Kioxia: empresa fabrica chips de memória flash NAND (LightRocket/Getty Images)
Colaboradora
Publicado em 26 de janeiro de 2026 às 08h15.
Apesar de ser considerado uma grande potência tecnológica, o Japão tem tido pouco destaque no setor de inteligência artificial. Mas isso pode mudar com a Kioxia, cujas ações valorizaram cerca de 800% no último ano e 50% só nos primeiros 20 dias de 2026.
Há décadas, a Kioxia produz chips de memória flash NAND, usados para armazenar dados sem consumo de energia e historicamente direcionados ao mercado de eletrônicos de consumo, como smartphones.
Até 2024, os chips eram tratados como commodities, fáceis de substituir entre os fornecedores, o que mantinha os preços sob pressão. Somente naquele ano, os valores caíram cerca de 50% e atingiram mínimas históricas, apesar da escassez de chips avançados para IA no setor.
Esse cenário começou a mudar com a expansão dos data centers. A demanda de grandes capacidades de armazenamento para treinar e operar os modelos de IA em larga escala deslocou a base de clientes da Kioxia para projetos de infraestrutura, menos sensíveis a preço e com margens mais altas.
O movimento ocorre em paralelo a anos de investimentos limitados e baixa oferta de memória NAND, fatores que expandiram o poder de precificação dos fabricantes.
Sendo assim, a recente alta das ações pode ser interpretada como parte de uma tendência mais longa. Entretanto, os papéis da Kioxia são negociados a cerca de 12 vezes o lucro projetado, um múltiplo inferior ao observado em empresas globais de infraestrutura de IA, como a Nvidia.

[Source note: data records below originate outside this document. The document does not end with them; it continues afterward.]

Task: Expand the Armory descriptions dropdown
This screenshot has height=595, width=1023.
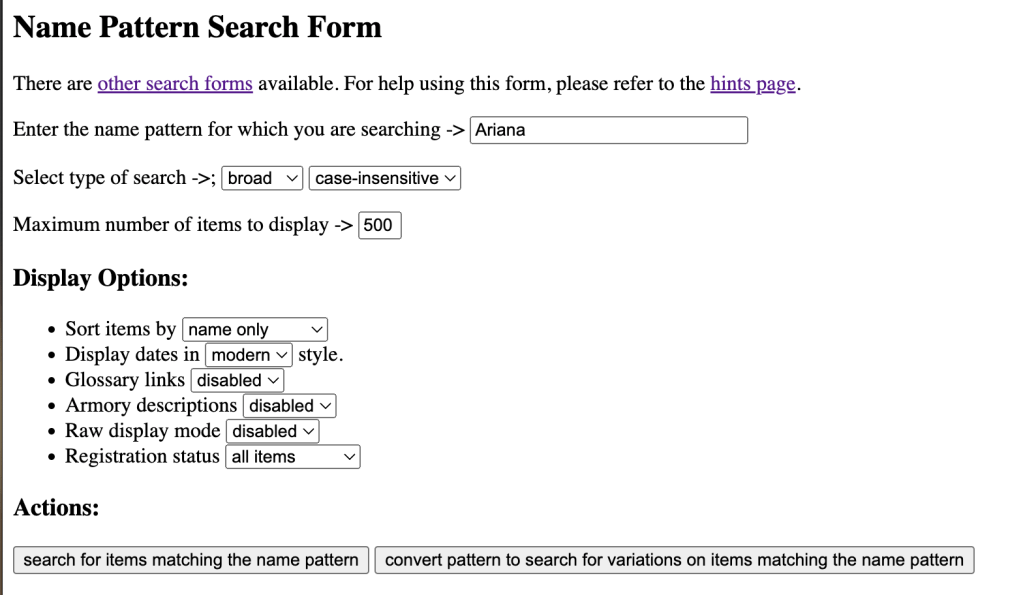Action: (290, 406)
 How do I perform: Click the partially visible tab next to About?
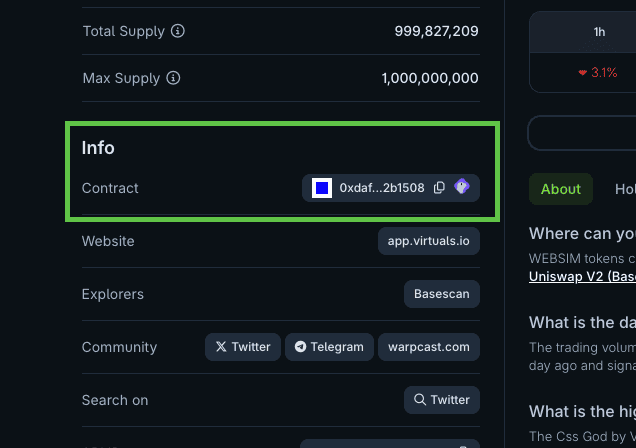coord(625,189)
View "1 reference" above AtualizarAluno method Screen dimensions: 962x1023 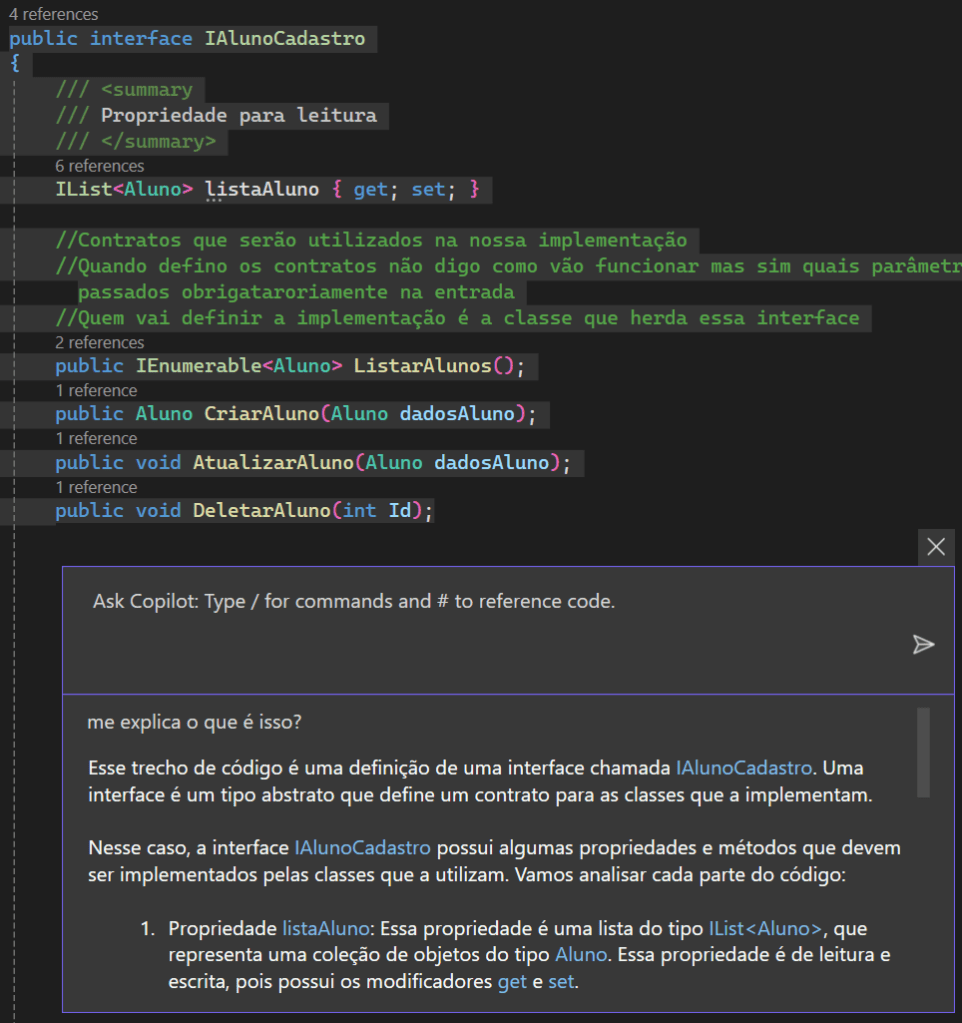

A diferença de avaliação reflete os riscos do negócio, uma vez que a Kioxia se beneficia de forma indireta do avanço da IA, por meio do aumento da demanda por armazenamento nos data centers. Esse efeito pode diminuir a medida que a oferta de memória suba e os investimentos nos data centers diminuam, cenário em que preços e margens tendem a cair, mesmo com o desenvolvimento do setor.
Por enquanto, a Kioxia se destaca porque há poucas alternativas no mercado japonês. À medida que os investimentos em infraestrutura de IA avancem além da fase inicial, a tendência é que investidores passem a buscar empresas posicionadas em gargalos estruturais da produção de chips, onde a concorrência é menor e os retornos mais previsíveis.
Esse grupo inclui, por exemplo, fornecedores de equipamentos avançados para a fabricação de chips, como a holandesa ASML, além de empresas fabricantes de componentes de precisão, embalagens e produtos químicos especializados, segmentos essenciais para a indústria e mais difíceis de substituir.